先生は奥の小部屋で準備があるというので、ボクは手持ち無沙汰。
気分が落ち着かずじっとしていられない。店中のテーブルを拭いて行ったり来たりして待っていた。
しばらくすると、3人がやって来た。
奥のテーブル席に案内し、蘆屋先生に声をかけた。
先生はボクに、3人に水を飲ませるように言って、しばらくするとセラピーの時の白衣姿で現れた。
「やあ、よく来てくれました。早速始めましょう」
先生は3人の額に水をかけて、それから白い小さな人形の形をした紙を配った。
「これからお浄めをします。
私が良いというまで両手でこの白い紙を挟んでいてください。目は閉じて。
良いというまで目も開けてはいけないよ。声も絶対に出してはいけない。
何があっても驚かないでください。
いいですね、手と目と口、私がいいと言うまでは絶対に目を閉じていてくださいね。
それからルイ君。
君は奥の部屋に入って、扉を閉めていてください。
私が良いというまで絶対に、こちらに入って来ないようにね」
先生の口調はいつも通り静かだけれど強くて、緊張感が伝わって来る。
ボクも3人も、黙ってうなずいた。
それから、先生から呼ばれるまで、ボクは奥の部屋でじっと座って待っていた。
店の方からは先生が何かを唱える低い声がゴニョゴニョ聞こえてくる。何を言っているのか分からない。よく聞こえない。
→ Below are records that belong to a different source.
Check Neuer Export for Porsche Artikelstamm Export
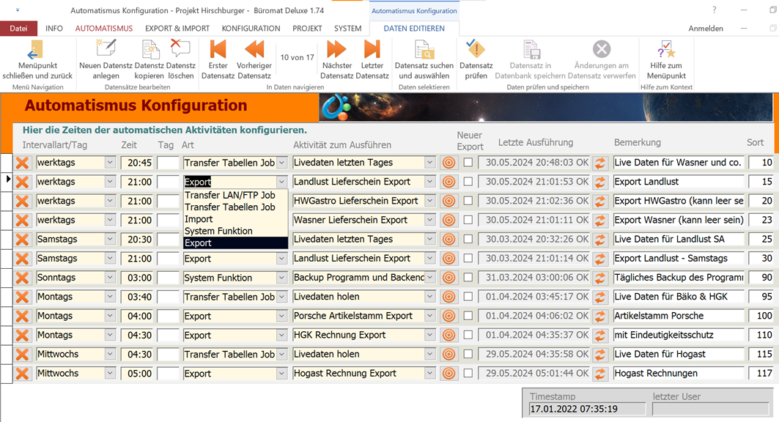779x422 pixels. 468,316
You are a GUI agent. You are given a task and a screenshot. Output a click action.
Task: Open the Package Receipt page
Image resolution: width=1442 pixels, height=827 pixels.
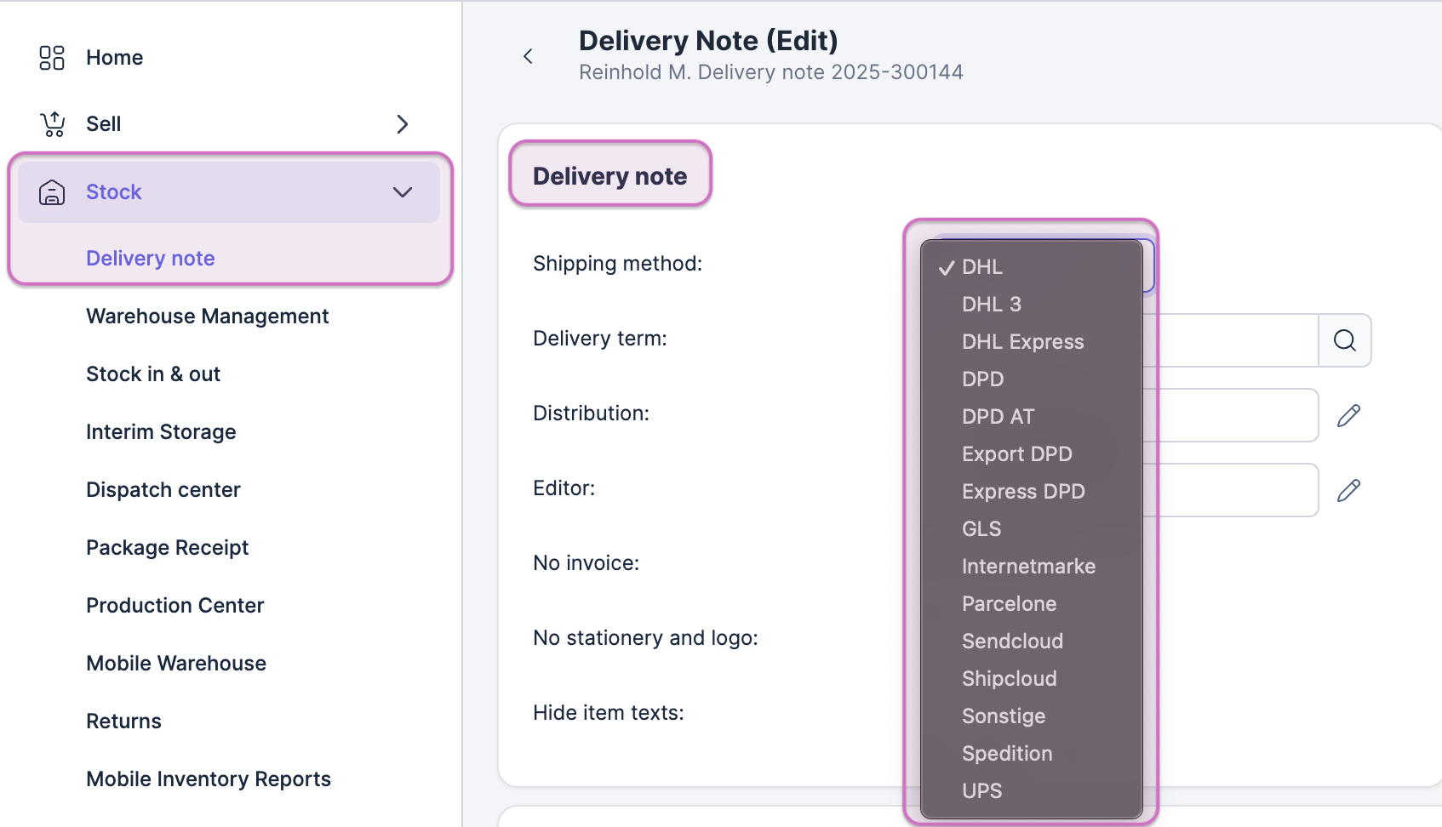click(167, 548)
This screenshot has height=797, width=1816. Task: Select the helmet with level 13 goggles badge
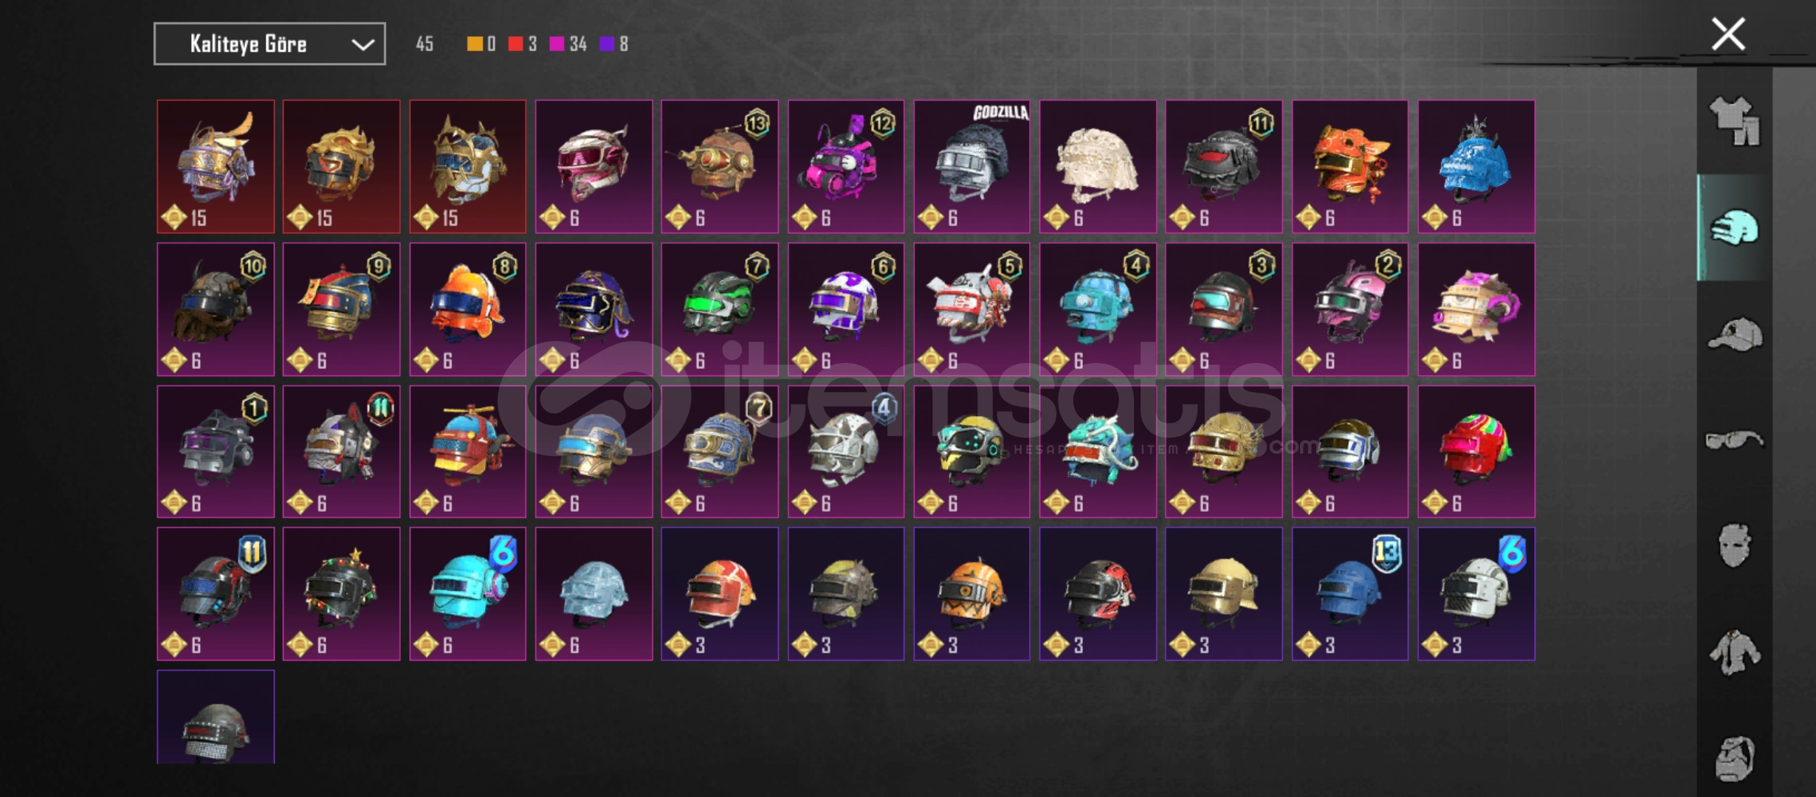point(720,167)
そう思っていると突然、先生が怒鳴るような声が聞こえてきた。ビックリした。先生のそんな声、初めてだ。
「去りなさい! あなたにはあなたの居場所に帰るんだ! 誰も侮辱などしていない! 自分の場所に帰るんだ!」
それからトーンは落としているけれど結構大きな声で「恥じなくてよい」「無意味な執着だ」などと諭す言葉が断片的に聞こえてきた。
しばらく静かな時間が流れて、先生がドアをノックして開けた。
「ルイ君、お待たせしました。終わりましたよ」
時計を見ると、40分くらい経っていた。もっとずいぶん長い時間が経ったような気がする。